Due to strong international and local pressure, particularly from the families of the disappeared the Sri Lankan government had undertaken some measures to inquire into these disappearances.  The recent decision of some government agencies is as follows:

(a)    Dr. Jayantha Dhanapala, the then Secretary-General of the Peace Secretariat  copied to Dr. Radhika Coomaraswamy a letter dated 22nd October, 2004 which he had sent to Secretary/Foreign Affairs to consider a suggestion to set up a Permanent Commission on Missing Persons in Sri Lanka.

(b)    On 16th November 2004 the Secretary to the President invited the then Chairperson of the HRC and the Head of the ICRC for a discussion to consider this suggestion. At this discussion the ICRC stated that it had a list of 12,000 complaints of disappearances of persons and wanted Dr. Dhanapala’s suggestion be considered in all earnest. 

(c)    The HRCSL took up the position that there is no need for a separate commission as the powers and functions of the HRC are adequate to deal with such complaints. The attention of the Secretary to the President was drawn to the recommendation to a list of 16,305 complaints of disappearances left unattended by the All Island Commission of Inquiry into Disappearances due to limitations in its mandate and suggested that these too could be referred to the HRC for necessary action. 

(d)    This position was accepted and following a Board Paper submitted to the HRC on 15th December 2004 the Board approved the establishment of a unit to process these 16,305 complaints.  The ICRC had agreed to process their list of 12,000 complaints, exclude those in respect of security personnel missing in action and hand the rest to the HRC.

(e)    This decision was conveyed to the Secretary to the President by HRC’s letter of 16th December, 2004 and his concurrence was sought and obtained to retrieve the list of 16,305 complaints from the National Archives to which the Presidential Commission had deposited this list.
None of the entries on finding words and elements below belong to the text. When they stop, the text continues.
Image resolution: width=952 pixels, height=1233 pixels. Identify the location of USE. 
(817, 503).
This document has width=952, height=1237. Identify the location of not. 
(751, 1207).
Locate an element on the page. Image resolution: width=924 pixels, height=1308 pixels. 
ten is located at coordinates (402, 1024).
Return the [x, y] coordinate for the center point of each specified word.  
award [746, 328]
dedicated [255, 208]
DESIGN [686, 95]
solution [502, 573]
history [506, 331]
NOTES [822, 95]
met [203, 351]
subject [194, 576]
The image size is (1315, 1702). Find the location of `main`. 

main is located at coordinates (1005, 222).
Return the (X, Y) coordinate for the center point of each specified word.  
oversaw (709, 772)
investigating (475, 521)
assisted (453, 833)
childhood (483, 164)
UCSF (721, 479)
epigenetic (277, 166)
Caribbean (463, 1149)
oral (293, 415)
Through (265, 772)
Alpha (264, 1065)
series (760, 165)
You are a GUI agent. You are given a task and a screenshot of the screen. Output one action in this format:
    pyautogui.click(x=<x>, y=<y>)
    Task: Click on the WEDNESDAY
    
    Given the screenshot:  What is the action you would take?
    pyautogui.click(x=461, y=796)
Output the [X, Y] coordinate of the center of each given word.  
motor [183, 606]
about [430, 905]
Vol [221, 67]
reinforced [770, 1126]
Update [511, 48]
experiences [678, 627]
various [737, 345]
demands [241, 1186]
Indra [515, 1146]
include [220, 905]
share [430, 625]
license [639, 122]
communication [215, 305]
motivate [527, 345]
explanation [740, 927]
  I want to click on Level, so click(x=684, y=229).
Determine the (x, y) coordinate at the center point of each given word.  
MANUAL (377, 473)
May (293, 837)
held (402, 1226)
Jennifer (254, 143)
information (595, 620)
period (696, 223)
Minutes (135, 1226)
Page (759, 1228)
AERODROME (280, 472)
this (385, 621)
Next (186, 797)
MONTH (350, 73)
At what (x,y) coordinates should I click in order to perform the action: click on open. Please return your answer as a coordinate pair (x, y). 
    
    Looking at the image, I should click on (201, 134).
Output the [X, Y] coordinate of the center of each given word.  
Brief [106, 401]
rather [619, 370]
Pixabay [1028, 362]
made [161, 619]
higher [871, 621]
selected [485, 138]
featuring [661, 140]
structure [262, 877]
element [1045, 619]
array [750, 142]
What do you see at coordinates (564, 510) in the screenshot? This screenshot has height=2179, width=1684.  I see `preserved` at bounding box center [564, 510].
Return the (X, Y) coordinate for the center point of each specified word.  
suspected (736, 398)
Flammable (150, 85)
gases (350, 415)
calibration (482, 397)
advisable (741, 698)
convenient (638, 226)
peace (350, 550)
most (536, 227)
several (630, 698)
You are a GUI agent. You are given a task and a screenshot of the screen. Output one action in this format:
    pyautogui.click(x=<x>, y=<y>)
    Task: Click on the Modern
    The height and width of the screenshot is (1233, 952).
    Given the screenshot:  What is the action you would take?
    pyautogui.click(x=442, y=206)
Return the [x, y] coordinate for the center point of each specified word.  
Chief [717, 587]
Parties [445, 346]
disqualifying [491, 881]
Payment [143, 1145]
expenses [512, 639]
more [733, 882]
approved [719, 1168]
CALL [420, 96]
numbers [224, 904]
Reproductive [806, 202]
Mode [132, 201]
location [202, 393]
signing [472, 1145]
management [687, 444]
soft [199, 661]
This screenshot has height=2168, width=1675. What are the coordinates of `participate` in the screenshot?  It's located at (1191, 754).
(f)    The Asia Foundation provided the additional funds that were required by the already existing Disappearances Data Base Project to process these 16,305 complaints which eventually boiled down to about 2000 complaints. 

(g)    The Asia Foundation had agreed to provide funds to inquire into these complaints too as information from these cases too have to be fed into the current data base for scientific analysis of the trends and patterns of disappearances.

These 2000 cases were the subject matter of a concept paper submitted to the board of the HRCSL and the response from the Board made on June 29, 2006 is as follows:

 “Board does not propose to go ahead” inquiring into these complaints “for the time being unless special directions are received from the government as the findings will result in payment of compensation, etc.”     

This decision amounts to the undoing of several decisions of the government agencies as stated above.

The decision of the HRCSL not to proceed with the inquiries received publicity through the Sri Lankan media which also sought the reactions of human rights defenders on this issue (kindly see AHRC-FR-002-2006).

The present decision of the HRCSL is in conflict with its mandate and also fundamentally contradicts its role as a prime human rights protecting institution in the country.  It cannot be defended on any legal or moral basis.  In fact it is contrary to Sri Lanka’s obligations as a signatory to the ICCPR.  The present HRC members, the legitimacy of whose appointments is under question due to them being appointed in contravention of constitutional provisions, has completely turned its character from a human rights protecting agency to an agency that protects the state instead the victims of human rights abuses.  The HRCSL must be compelled to publicly abandon its decision not to continue with inquiries into disappearances.  It must further be compelled to restart the inquiries and ensure redress to the victim families including the payment of compensation.